TEXT FOR ANALYSIS:
#####

Last week we had a scare. My baby (he’s 6, but y’know..always my baby?) was taken ill suddenly with acute pain which resulted in an emergency trip to the doctors then the hospital.
We rode a whole roller-coaster of emotions that day, from scared to worry, upset and thankfully relief.
Tears were frequent, stress was felt (i am now even greyer than last week, plus i had to cancel my hair colour appointment.. oh the irony.) and by the end of the very highly emotive day, I was exhausted, mentally and physically.
After Neo was safely deposited in to bed and snuggled within an inch of his life, I sat on my sofa, with Poldark on Netflix ( I know I’m a bit slow to the game on that one, but ooo its very good*.) my Tablet on, internet tabs open.
And i started to shop.
I browsed fiercely, all my favourite haunts, Shopbop, La Redoute, Asos, H&M…. the usuals.
I added things to my virtual cart in each online store, I opened tab after tab and investigated piece of clothing after pieces of clothing.
At first i was just going through store after store, looking at item after item, before i stopped to actually think about what i was doing.

#####

DATA:
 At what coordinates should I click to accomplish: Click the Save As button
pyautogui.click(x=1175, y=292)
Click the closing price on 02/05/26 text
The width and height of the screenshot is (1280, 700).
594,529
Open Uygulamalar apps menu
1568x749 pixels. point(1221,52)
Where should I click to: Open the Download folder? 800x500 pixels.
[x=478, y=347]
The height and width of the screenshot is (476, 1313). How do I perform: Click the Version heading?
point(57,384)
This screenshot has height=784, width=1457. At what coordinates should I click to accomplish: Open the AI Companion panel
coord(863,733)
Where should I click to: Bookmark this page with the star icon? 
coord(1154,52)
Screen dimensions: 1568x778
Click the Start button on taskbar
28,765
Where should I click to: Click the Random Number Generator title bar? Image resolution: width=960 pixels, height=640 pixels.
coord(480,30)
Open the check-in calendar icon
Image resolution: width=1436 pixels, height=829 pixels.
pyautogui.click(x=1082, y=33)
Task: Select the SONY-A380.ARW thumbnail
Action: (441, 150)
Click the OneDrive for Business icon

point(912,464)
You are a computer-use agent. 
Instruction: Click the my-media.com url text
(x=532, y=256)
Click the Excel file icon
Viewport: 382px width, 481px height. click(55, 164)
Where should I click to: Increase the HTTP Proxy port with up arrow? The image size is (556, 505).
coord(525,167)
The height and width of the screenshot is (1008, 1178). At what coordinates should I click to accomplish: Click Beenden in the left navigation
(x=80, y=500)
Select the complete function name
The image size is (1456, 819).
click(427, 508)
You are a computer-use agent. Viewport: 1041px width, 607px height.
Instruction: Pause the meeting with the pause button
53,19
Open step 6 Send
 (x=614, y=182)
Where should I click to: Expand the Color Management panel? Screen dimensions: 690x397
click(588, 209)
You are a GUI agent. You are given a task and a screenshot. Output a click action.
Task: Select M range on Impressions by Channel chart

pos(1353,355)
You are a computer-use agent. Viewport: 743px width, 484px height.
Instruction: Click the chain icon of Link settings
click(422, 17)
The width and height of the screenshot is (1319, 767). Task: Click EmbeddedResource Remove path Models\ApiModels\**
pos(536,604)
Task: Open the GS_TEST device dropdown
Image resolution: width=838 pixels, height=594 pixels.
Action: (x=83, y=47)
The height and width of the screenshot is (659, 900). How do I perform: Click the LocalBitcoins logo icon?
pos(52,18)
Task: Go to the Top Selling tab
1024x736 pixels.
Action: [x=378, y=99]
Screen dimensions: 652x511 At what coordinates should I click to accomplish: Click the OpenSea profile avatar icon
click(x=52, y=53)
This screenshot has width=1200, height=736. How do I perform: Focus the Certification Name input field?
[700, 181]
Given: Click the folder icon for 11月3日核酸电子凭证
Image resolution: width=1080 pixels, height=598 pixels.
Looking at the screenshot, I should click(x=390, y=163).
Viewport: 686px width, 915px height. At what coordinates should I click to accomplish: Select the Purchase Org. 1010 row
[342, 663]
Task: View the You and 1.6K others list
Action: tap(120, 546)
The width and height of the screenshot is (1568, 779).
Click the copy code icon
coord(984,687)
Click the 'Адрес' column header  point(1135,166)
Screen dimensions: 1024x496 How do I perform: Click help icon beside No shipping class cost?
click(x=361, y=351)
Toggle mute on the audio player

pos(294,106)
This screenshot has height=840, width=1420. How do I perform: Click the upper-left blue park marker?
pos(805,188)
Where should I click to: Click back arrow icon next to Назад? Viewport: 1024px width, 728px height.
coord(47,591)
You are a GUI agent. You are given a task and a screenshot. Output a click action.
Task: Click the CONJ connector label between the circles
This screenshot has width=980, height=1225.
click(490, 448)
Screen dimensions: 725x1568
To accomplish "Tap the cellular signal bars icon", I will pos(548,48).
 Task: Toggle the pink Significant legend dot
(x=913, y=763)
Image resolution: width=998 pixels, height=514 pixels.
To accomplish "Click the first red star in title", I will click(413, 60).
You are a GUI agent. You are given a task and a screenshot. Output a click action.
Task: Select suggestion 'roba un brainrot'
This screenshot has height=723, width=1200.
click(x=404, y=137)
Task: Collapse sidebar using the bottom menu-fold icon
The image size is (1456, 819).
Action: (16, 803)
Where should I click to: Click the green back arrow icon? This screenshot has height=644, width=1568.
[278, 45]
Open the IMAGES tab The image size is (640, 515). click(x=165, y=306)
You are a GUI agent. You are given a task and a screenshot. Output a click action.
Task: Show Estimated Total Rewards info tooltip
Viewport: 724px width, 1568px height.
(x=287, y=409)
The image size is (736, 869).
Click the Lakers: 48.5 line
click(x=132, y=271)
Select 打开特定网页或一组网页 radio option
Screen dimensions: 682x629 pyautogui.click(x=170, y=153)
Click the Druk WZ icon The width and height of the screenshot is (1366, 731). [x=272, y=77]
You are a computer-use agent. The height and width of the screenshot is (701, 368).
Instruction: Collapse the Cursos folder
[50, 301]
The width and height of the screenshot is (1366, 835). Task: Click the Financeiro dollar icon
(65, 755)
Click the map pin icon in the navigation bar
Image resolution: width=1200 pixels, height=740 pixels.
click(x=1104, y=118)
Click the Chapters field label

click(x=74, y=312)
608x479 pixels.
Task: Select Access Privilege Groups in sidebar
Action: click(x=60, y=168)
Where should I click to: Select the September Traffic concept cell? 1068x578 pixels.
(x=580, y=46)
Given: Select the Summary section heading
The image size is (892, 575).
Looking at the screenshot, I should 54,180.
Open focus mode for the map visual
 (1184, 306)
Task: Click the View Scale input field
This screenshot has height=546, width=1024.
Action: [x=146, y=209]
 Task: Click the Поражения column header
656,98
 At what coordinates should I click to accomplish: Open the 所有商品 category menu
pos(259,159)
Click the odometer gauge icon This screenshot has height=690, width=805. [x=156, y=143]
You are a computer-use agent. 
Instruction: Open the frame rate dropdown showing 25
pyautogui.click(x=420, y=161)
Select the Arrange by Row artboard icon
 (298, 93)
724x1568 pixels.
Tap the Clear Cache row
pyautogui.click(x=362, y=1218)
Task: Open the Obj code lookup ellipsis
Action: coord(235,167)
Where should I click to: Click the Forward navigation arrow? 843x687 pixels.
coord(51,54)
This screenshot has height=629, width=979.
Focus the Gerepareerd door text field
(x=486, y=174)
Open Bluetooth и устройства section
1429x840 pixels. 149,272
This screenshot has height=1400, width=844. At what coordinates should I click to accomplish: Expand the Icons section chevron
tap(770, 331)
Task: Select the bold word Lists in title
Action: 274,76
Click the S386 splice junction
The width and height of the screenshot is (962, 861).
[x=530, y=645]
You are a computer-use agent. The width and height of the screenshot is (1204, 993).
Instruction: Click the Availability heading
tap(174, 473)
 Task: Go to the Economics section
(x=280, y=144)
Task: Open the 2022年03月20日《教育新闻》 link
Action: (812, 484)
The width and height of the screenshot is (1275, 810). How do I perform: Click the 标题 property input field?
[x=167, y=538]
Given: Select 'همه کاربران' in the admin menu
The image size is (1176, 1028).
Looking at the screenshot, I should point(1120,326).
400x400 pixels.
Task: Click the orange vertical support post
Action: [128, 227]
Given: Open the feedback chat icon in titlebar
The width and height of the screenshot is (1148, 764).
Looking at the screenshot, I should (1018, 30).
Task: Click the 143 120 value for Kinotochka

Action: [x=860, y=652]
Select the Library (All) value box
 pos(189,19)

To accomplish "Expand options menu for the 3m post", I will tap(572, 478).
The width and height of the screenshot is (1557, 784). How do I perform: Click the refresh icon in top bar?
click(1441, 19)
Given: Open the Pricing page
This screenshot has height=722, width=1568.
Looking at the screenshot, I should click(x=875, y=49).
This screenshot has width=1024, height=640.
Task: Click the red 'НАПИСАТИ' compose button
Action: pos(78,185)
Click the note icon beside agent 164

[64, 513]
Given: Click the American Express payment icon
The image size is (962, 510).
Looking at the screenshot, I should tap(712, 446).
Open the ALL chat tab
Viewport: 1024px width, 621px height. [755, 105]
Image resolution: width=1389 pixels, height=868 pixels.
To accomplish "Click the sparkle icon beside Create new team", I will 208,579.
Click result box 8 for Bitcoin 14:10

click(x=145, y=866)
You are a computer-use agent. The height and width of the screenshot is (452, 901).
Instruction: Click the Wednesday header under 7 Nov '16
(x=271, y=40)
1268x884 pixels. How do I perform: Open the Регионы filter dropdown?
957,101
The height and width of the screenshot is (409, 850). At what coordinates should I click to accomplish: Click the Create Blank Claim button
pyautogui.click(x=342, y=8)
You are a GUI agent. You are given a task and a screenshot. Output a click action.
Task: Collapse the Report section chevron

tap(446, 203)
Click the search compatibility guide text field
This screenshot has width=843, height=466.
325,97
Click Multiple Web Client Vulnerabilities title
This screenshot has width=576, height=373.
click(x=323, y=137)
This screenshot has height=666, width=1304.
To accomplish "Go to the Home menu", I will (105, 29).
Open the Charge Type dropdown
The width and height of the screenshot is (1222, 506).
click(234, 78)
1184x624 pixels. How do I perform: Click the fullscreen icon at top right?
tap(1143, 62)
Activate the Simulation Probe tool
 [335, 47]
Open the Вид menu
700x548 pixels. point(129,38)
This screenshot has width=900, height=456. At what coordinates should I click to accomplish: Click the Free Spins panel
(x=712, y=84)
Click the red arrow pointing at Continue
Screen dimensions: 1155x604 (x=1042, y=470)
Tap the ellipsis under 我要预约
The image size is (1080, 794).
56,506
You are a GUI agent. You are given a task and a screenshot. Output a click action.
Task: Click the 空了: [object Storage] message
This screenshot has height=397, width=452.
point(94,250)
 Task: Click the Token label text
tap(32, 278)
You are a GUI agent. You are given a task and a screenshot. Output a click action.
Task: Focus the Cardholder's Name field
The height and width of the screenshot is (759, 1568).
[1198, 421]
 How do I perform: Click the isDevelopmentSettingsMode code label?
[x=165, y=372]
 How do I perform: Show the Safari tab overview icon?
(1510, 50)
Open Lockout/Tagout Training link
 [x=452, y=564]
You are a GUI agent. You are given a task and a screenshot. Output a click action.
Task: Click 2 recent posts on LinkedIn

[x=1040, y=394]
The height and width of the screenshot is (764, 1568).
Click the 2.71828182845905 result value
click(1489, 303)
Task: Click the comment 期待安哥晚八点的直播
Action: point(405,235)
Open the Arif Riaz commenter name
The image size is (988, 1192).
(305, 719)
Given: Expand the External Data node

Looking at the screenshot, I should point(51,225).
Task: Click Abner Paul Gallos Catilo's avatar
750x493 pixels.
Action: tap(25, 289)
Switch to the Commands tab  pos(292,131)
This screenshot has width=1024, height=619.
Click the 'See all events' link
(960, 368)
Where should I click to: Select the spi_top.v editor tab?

#####

REQUIRED ACTION 1:
Do these statements agree with the hospital-scare post? (a) The child who fell ill is six years old. (b) The writer kept the hair color appointment. (c) The writer watched Poldark on Netflix that evening.
REQUIRED ACTION 2:
Can you print the part of the hospital-scare post starting with "I added things" and going on through "i was doing."?
The items above come from a different source than the hospital-scare post.

EXPECTED ANSWER 1:
(a) Yes: "he’s 6"
(b) No: "i had to cancel my hair colour appointment"
(c) Yes: "with Poldark on Netflix"

EXPECTED ANSWER 2:
I added things to my virtual cart in each online store, I opened tab after tab and investigated piece of clothing after pieces of clothing.
At first i was just going through store after store, looking at item after item, before i stopped to actually think about what i was doing.